The task = The lines to copy run from the one containing "You are a GUI" to the last line of the entries; output those lines exactly and only them, without pictures.

Supplied information =

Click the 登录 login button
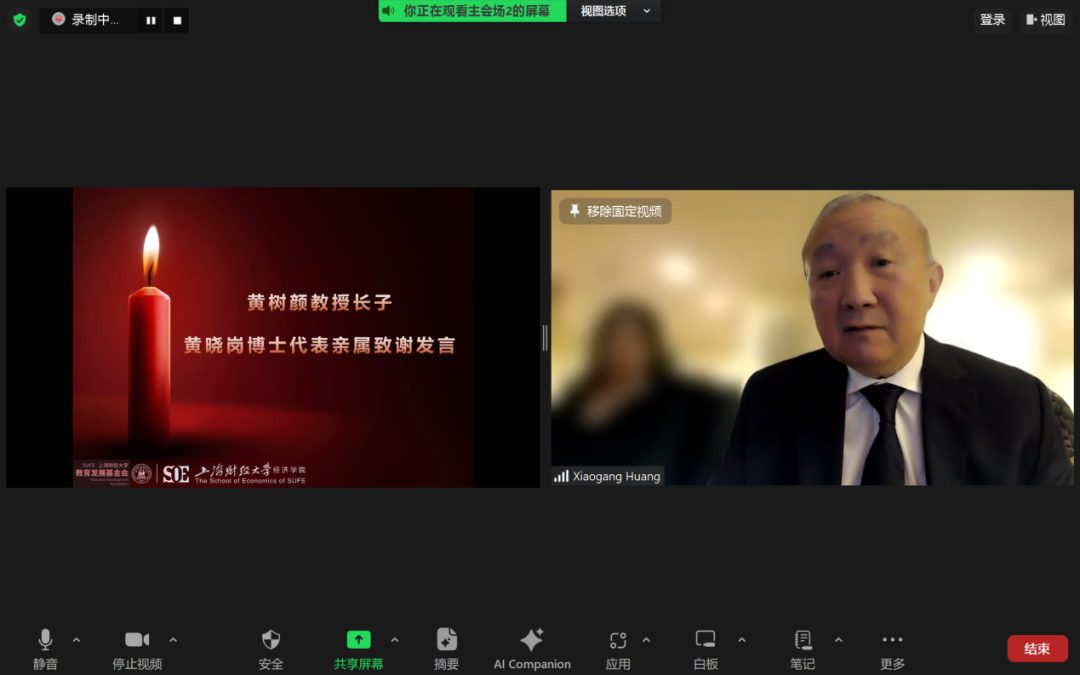This screenshot has width=1080, height=675. click(x=992, y=20)
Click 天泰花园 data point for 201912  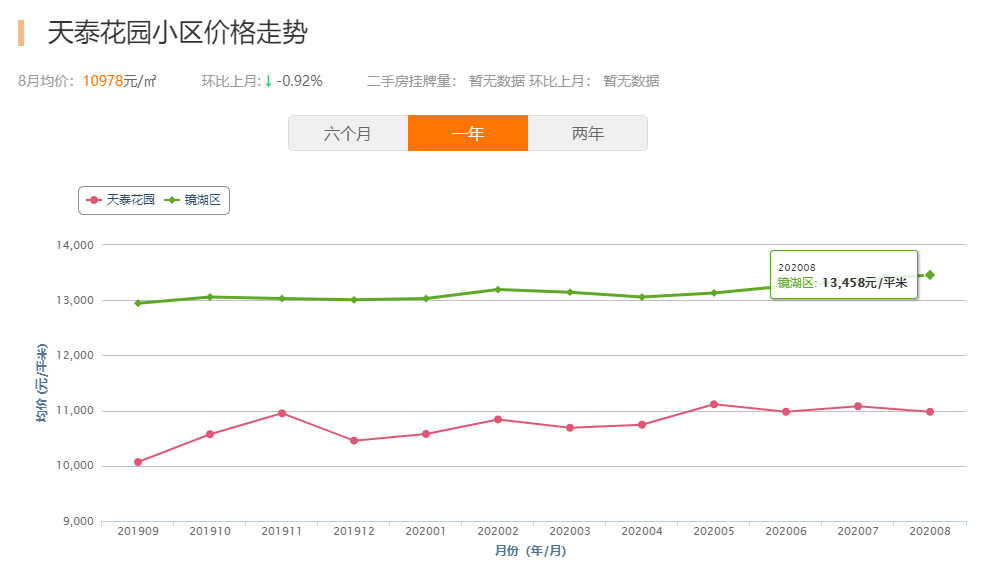click(354, 441)
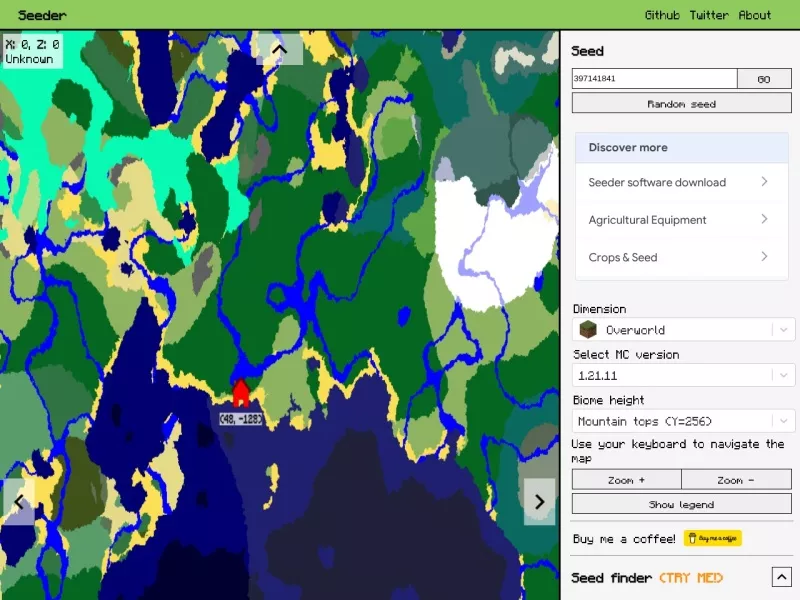Viewport: 800px width, 600px height.
Task: Expand the MC version 1.21.11 dropdown
Action: (x=683, y=376)
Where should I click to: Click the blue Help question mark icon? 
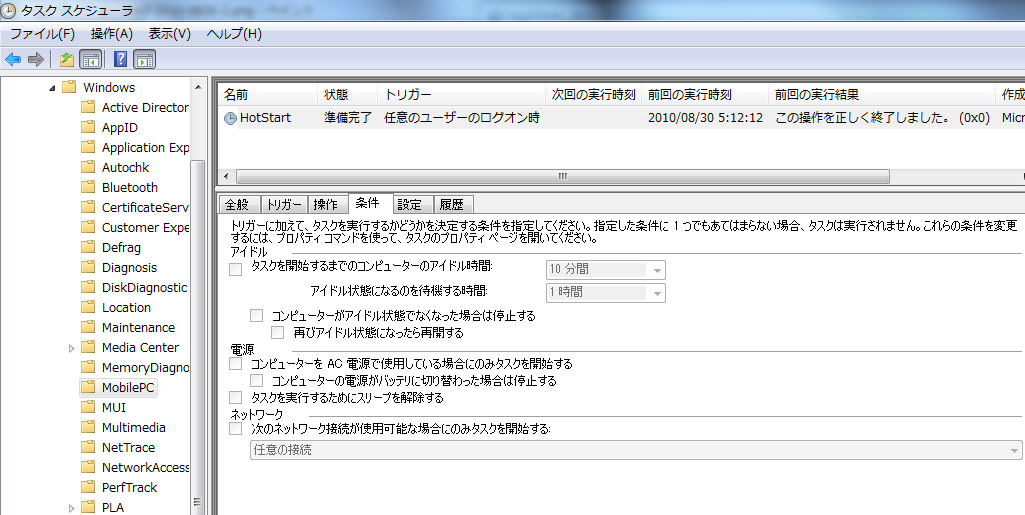[121, 59]
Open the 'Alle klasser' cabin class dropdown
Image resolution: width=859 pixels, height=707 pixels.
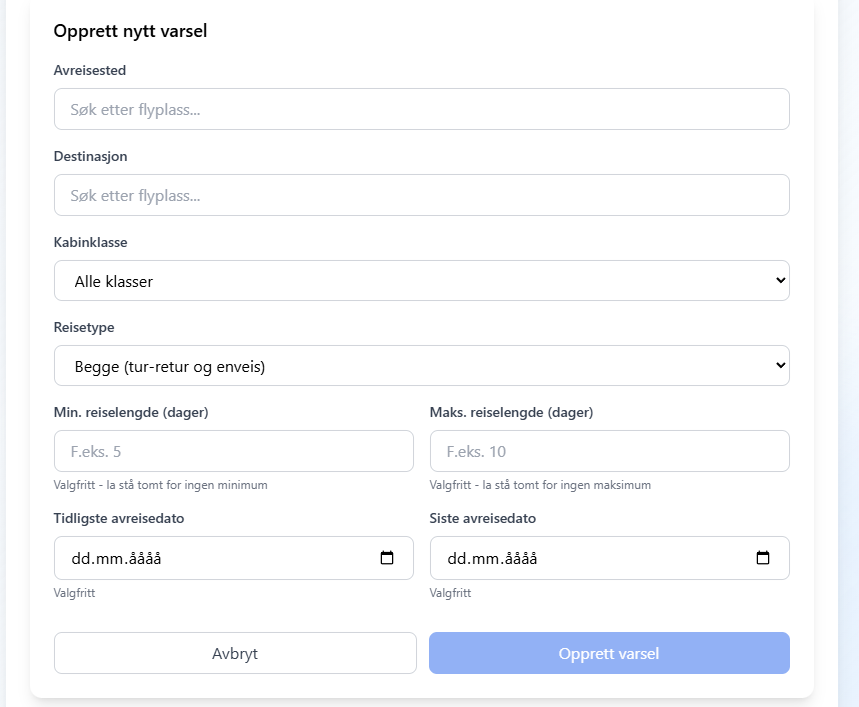point(422,280)
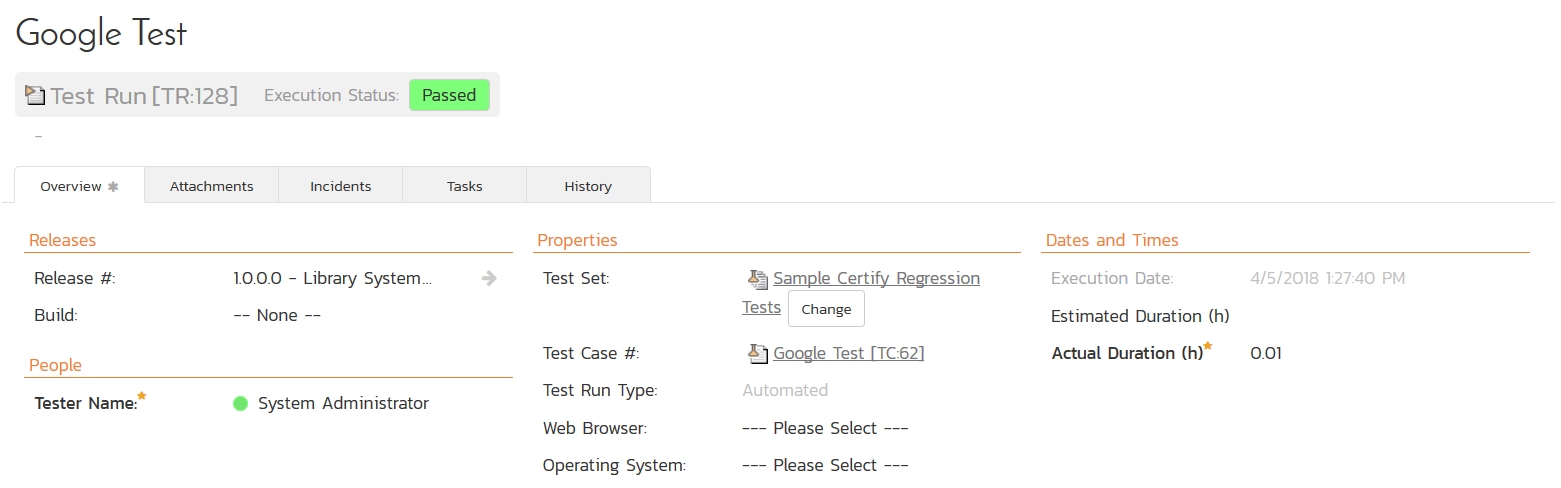The width and height of the screenshot is (1561, 488).
Task: Click the green Passed execution status badge
Action: 449,95

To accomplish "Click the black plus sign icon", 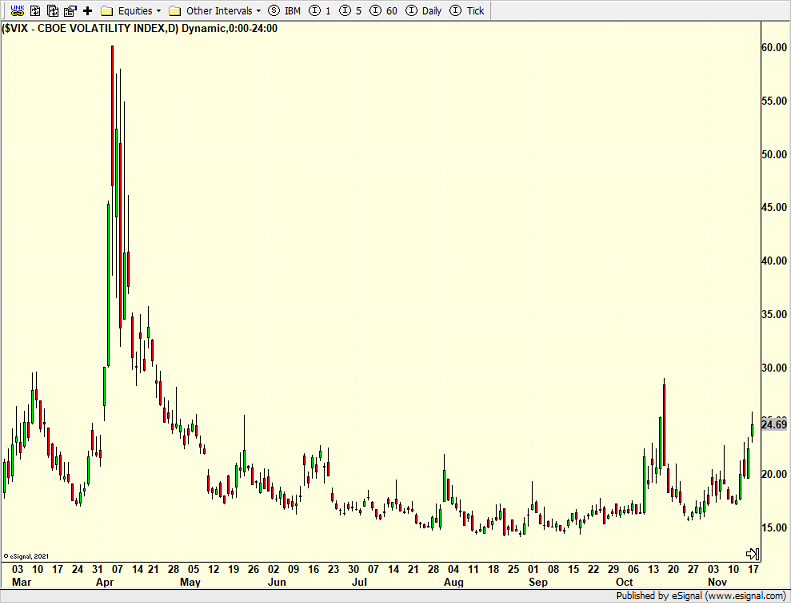I will 87,10.
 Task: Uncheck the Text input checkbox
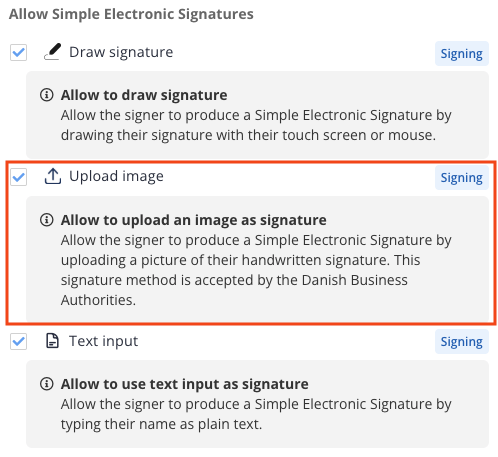[18, 341]
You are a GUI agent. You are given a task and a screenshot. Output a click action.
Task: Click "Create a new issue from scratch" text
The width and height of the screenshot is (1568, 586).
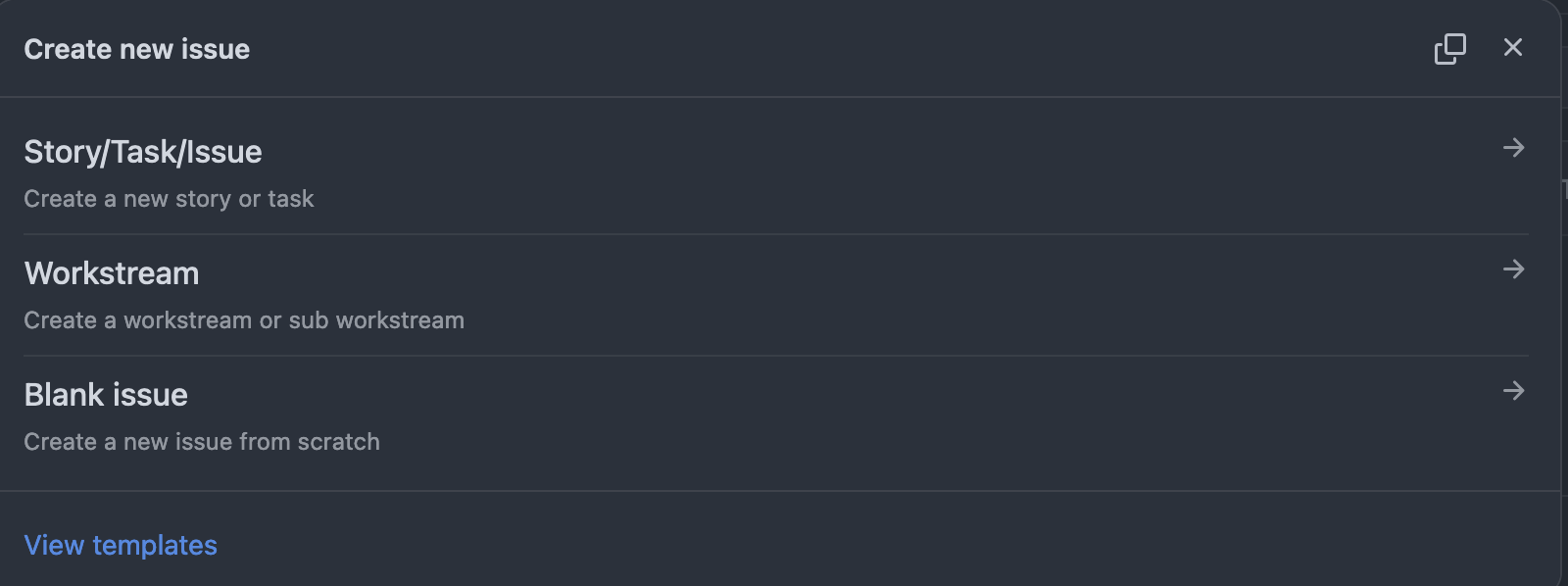(202, 442)
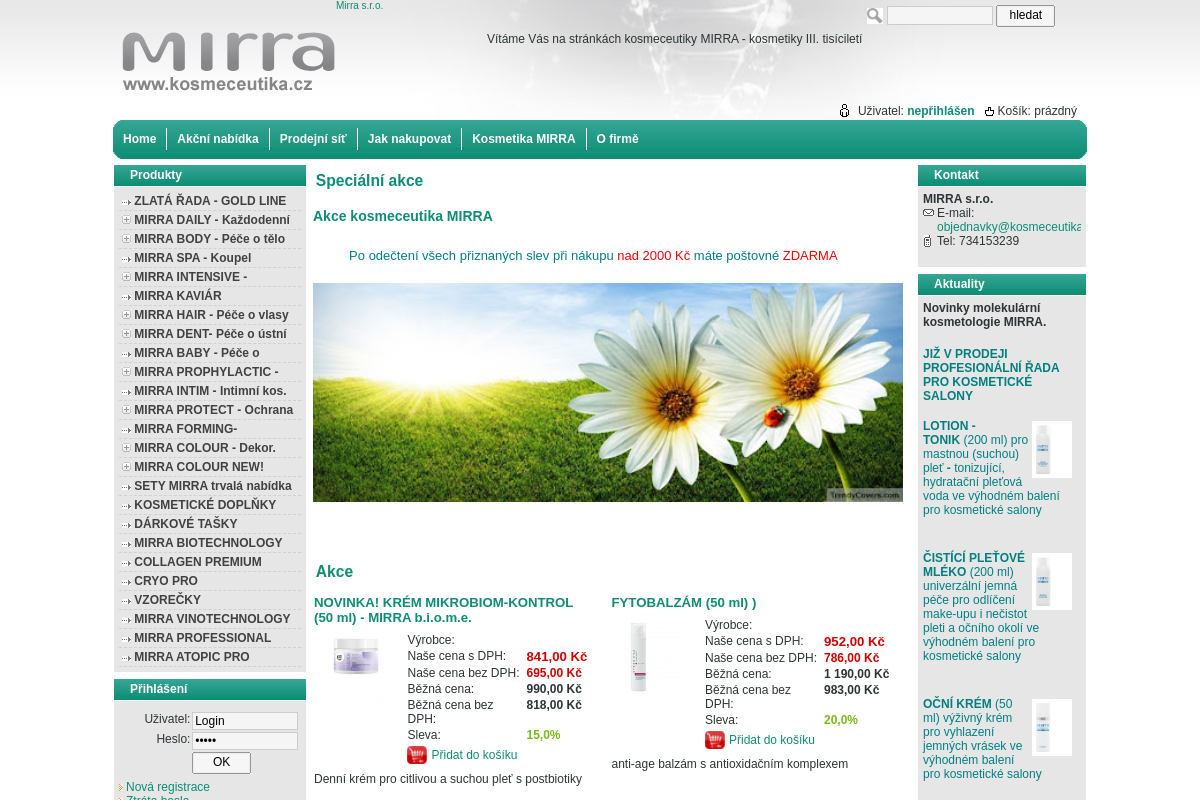Click the MIRRA kosmeceutika.cz logo
The image size is (1200, 800).
[x=228, y=62]
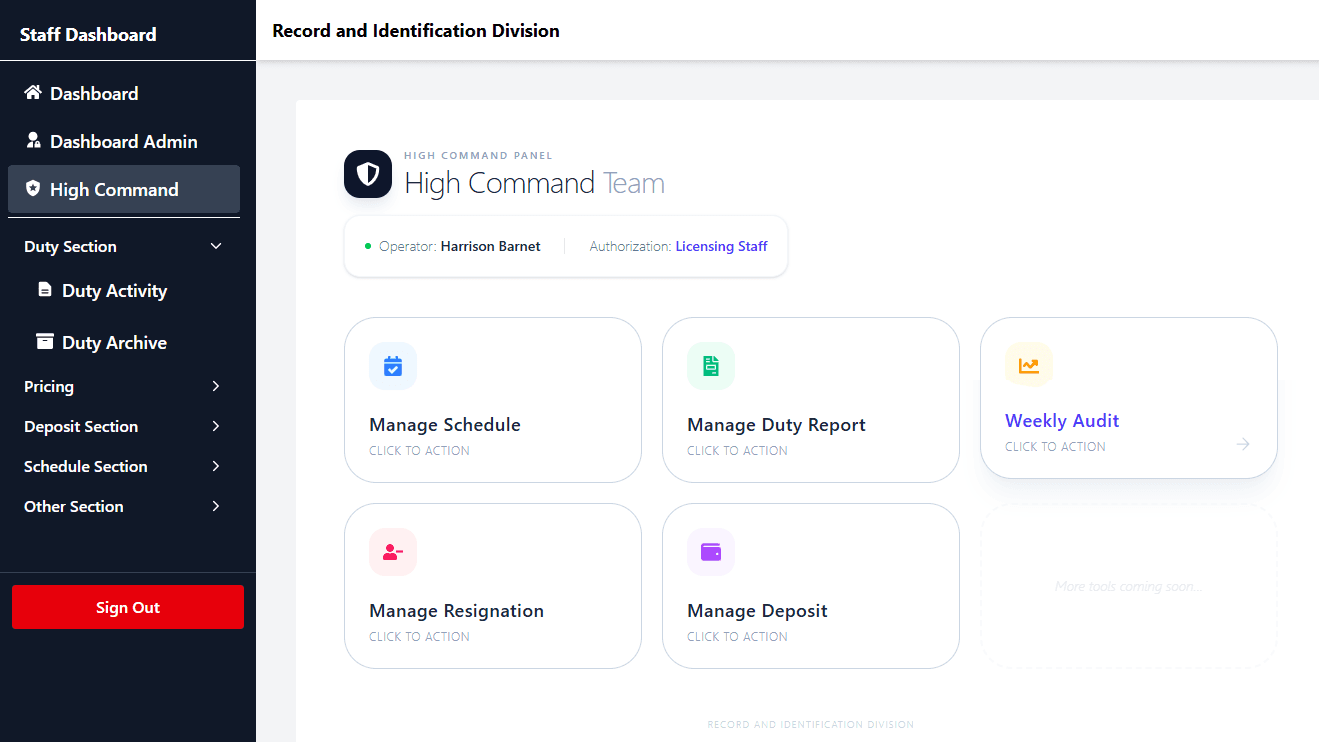Expand the Other Section menu
The height and width of the screenshot is (742, 1319).
pyautogui.click(x=216, y=507)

Exercise answer =
You are a GUI agent. You are given a task and a screenshot. Output a click action.
Task: Click "Create a new issue from scratch" text
The width and height of the screenshot is (1568, 586).
(202, 442)
Click the MIRRA kosmeceutika.cz logo
The image size is (1200, 800).
[x=228, y=62]
Expand the Other Section menu
The height and width of the screenshot is (742, 1319).
pyautogui.click(x=216, y=507)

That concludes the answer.